**Task directions:**
State how many lines of the records below contain the word "Open", giving the number alone.

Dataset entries
*-*-*
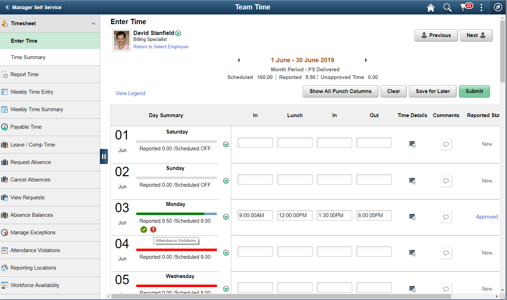Viewport: 507px width, 300px height.
Task: Click the red Attendance Violations warning icon
Action: pos(153,229)
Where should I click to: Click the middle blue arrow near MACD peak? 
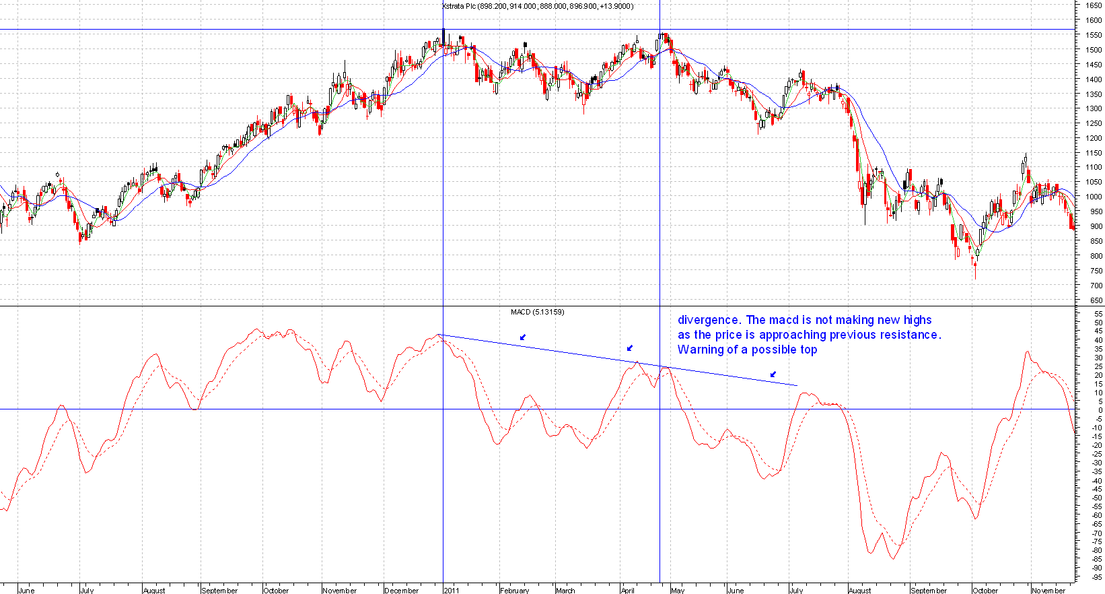tap(630, 348)
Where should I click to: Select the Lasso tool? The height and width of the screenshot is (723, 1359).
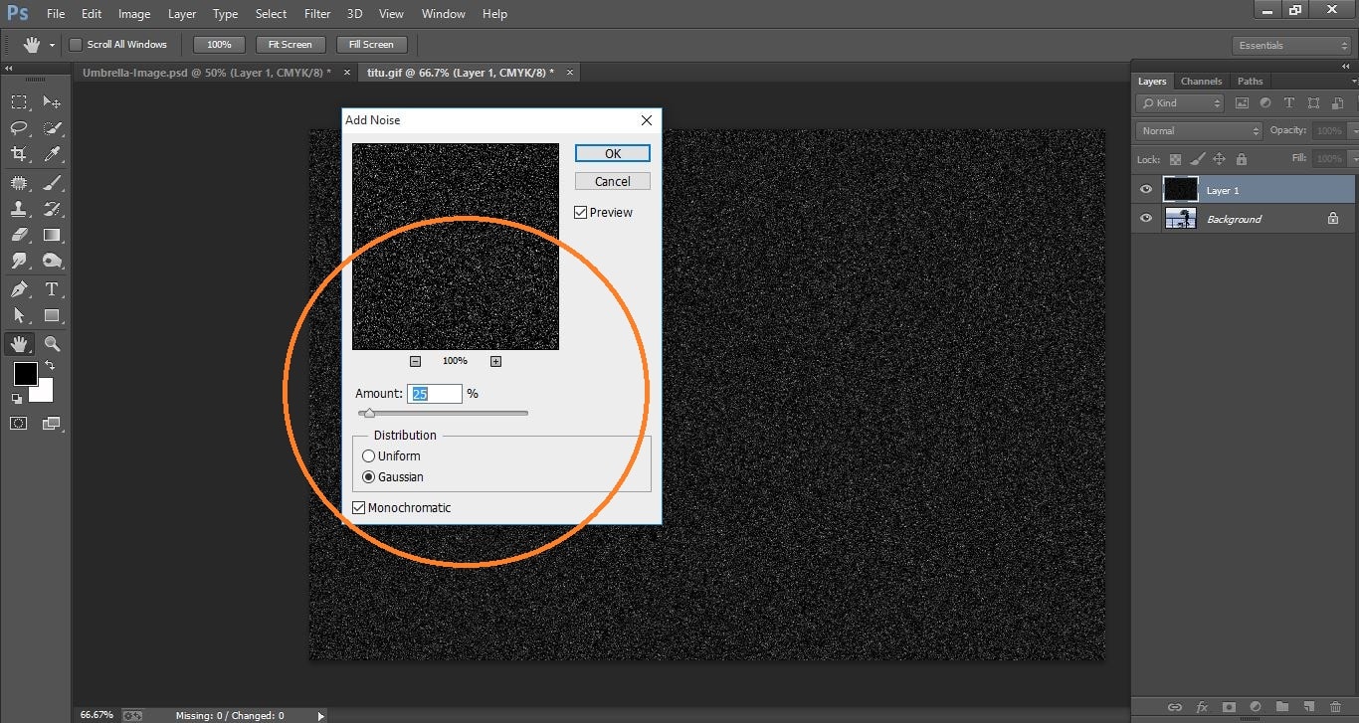coord(19,127)
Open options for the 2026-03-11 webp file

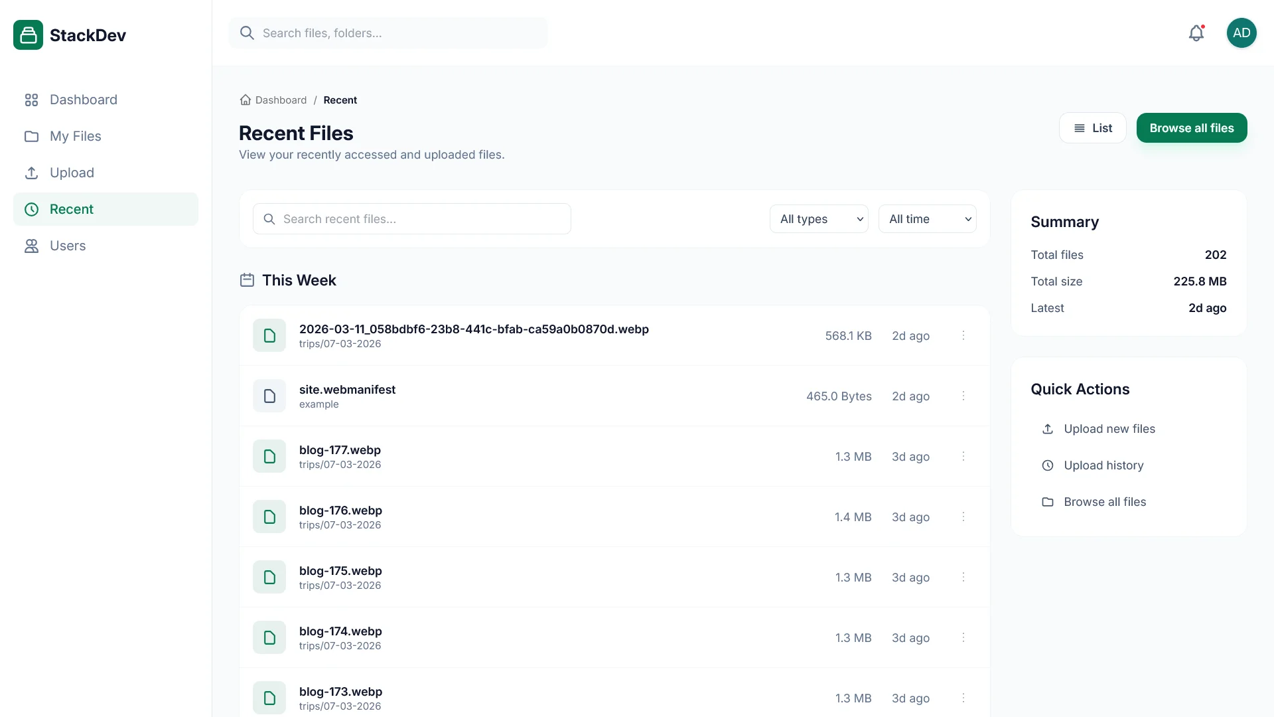pyautogui.click(x=963, y=335)
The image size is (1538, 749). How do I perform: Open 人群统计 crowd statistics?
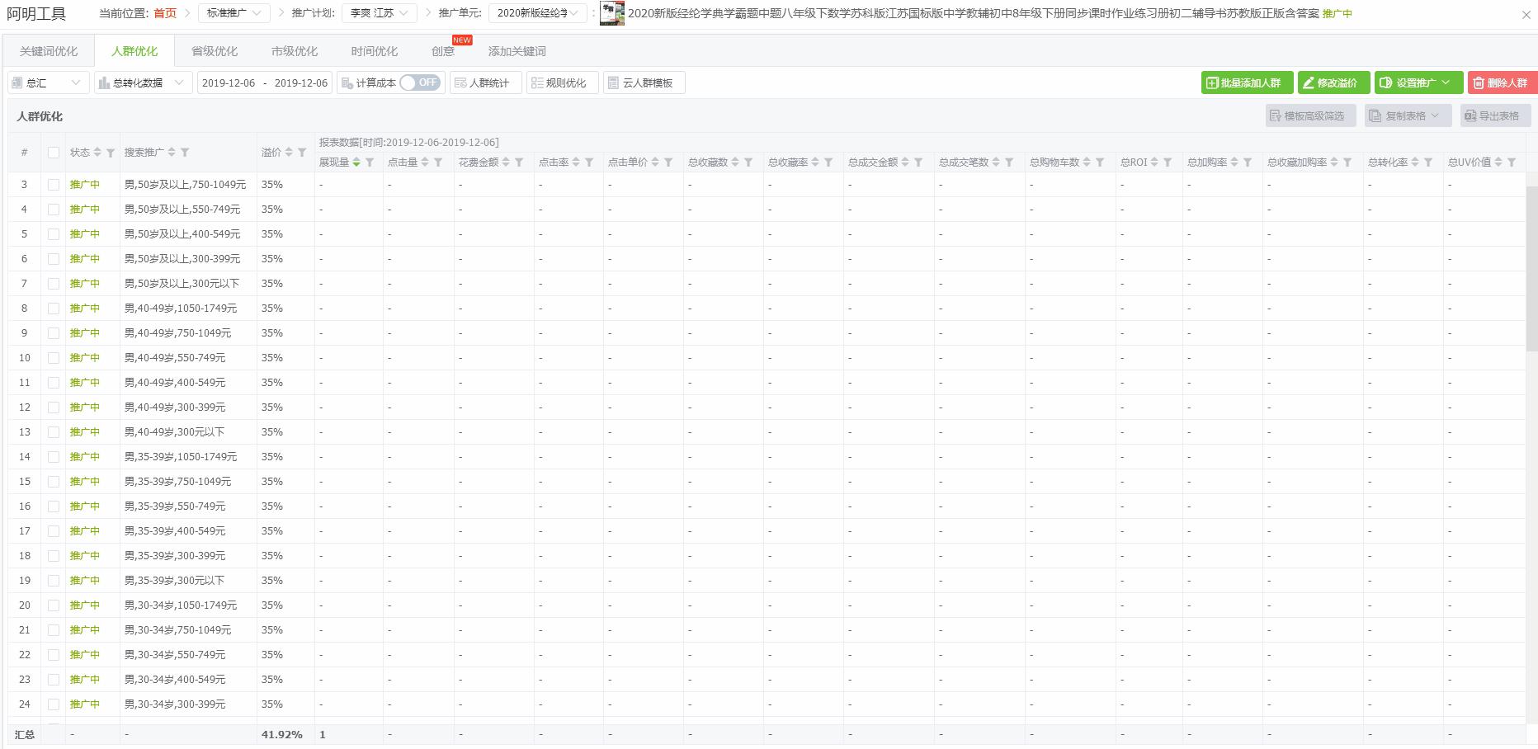coord(485,82)

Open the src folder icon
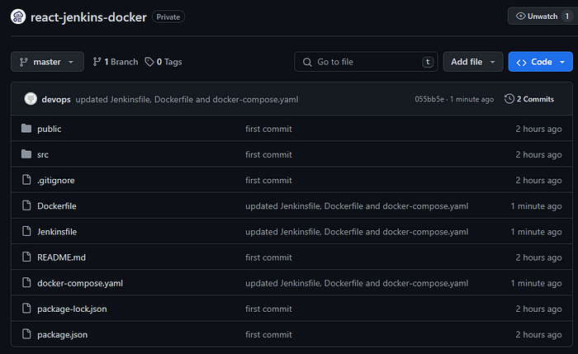26,154
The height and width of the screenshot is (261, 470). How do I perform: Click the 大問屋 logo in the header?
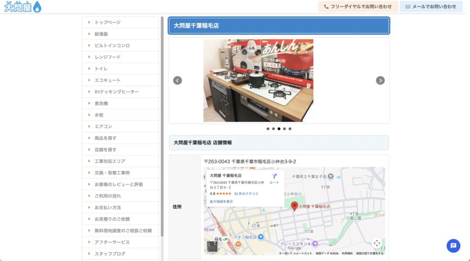pyautogui.click(x=22, y=7)
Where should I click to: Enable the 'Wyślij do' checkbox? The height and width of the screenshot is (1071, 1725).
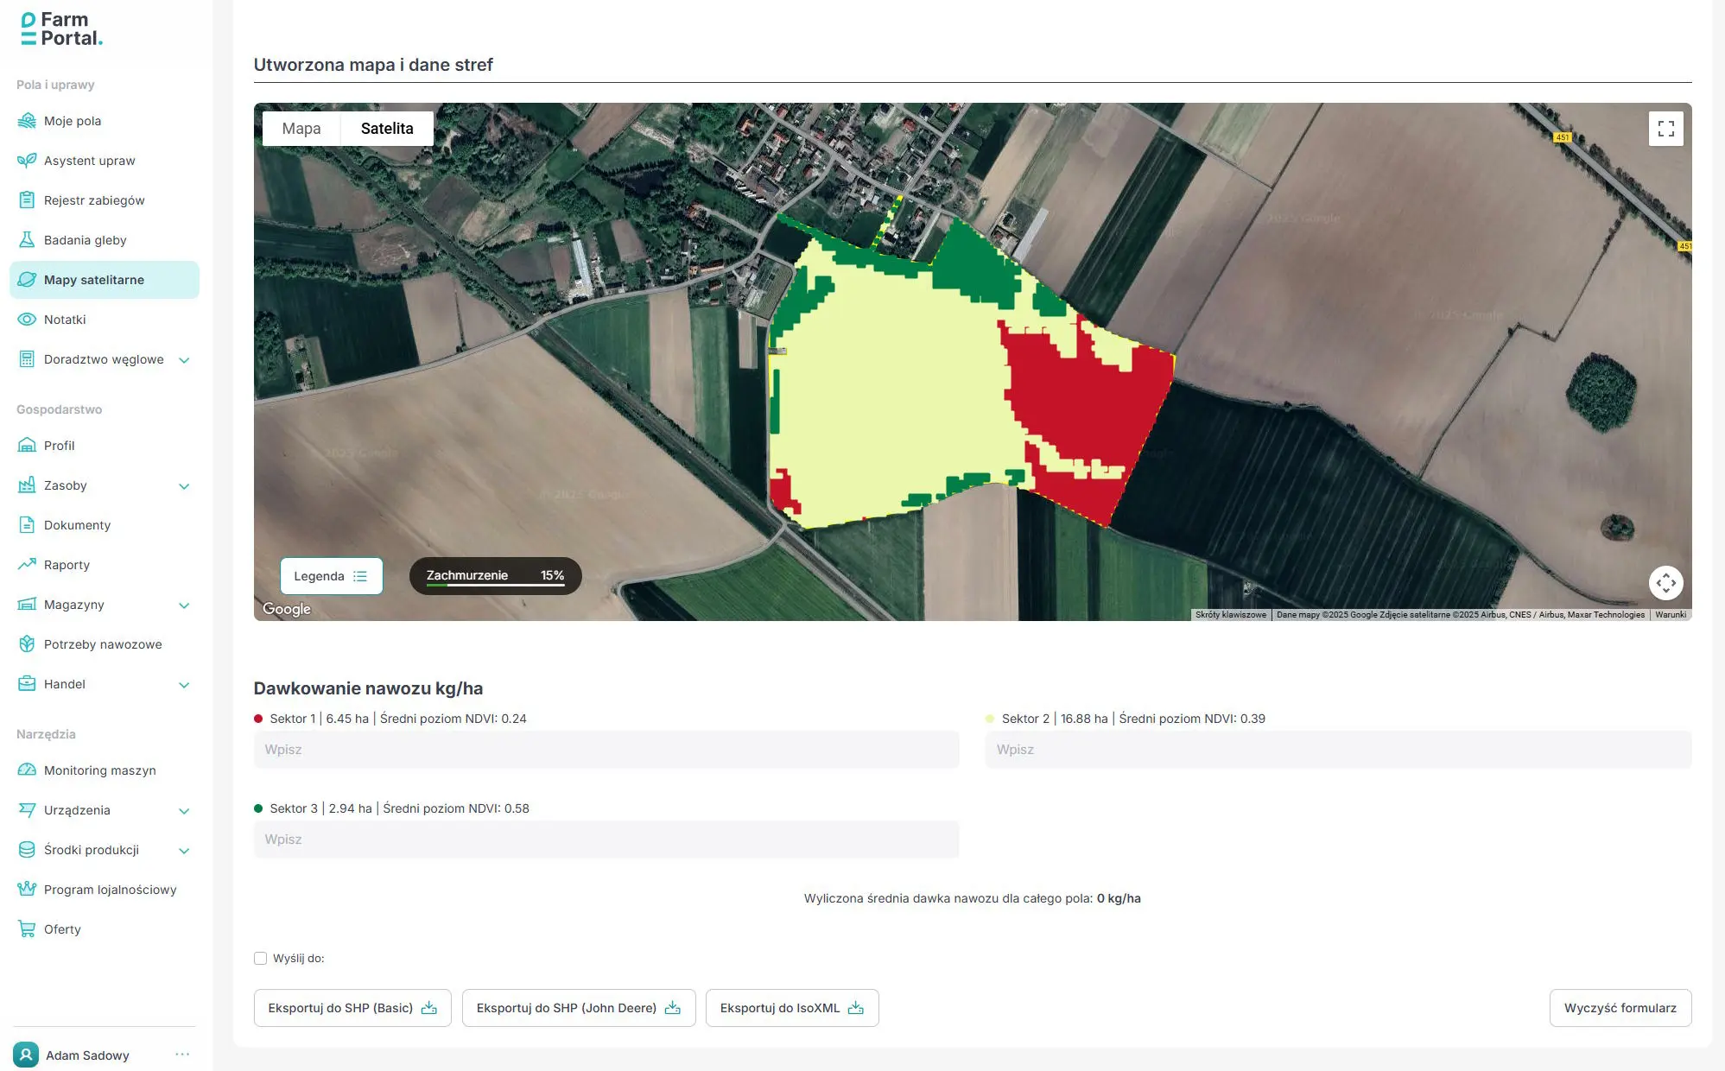click(x=260, y=958)
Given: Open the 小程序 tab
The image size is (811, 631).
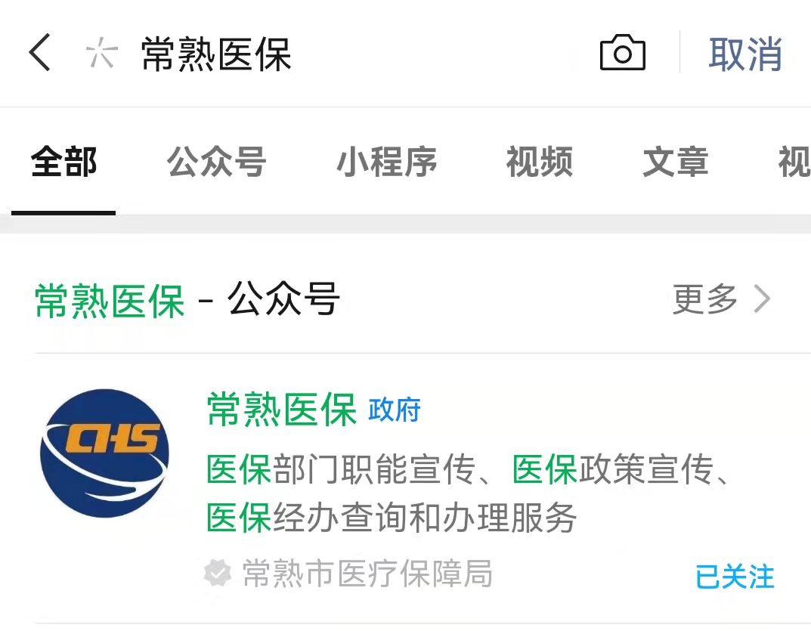Looking at the screenshot, I should (x=386, y=162).
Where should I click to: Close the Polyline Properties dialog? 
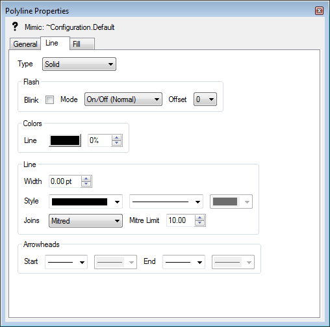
*-*-*
**Answer for the task:**
4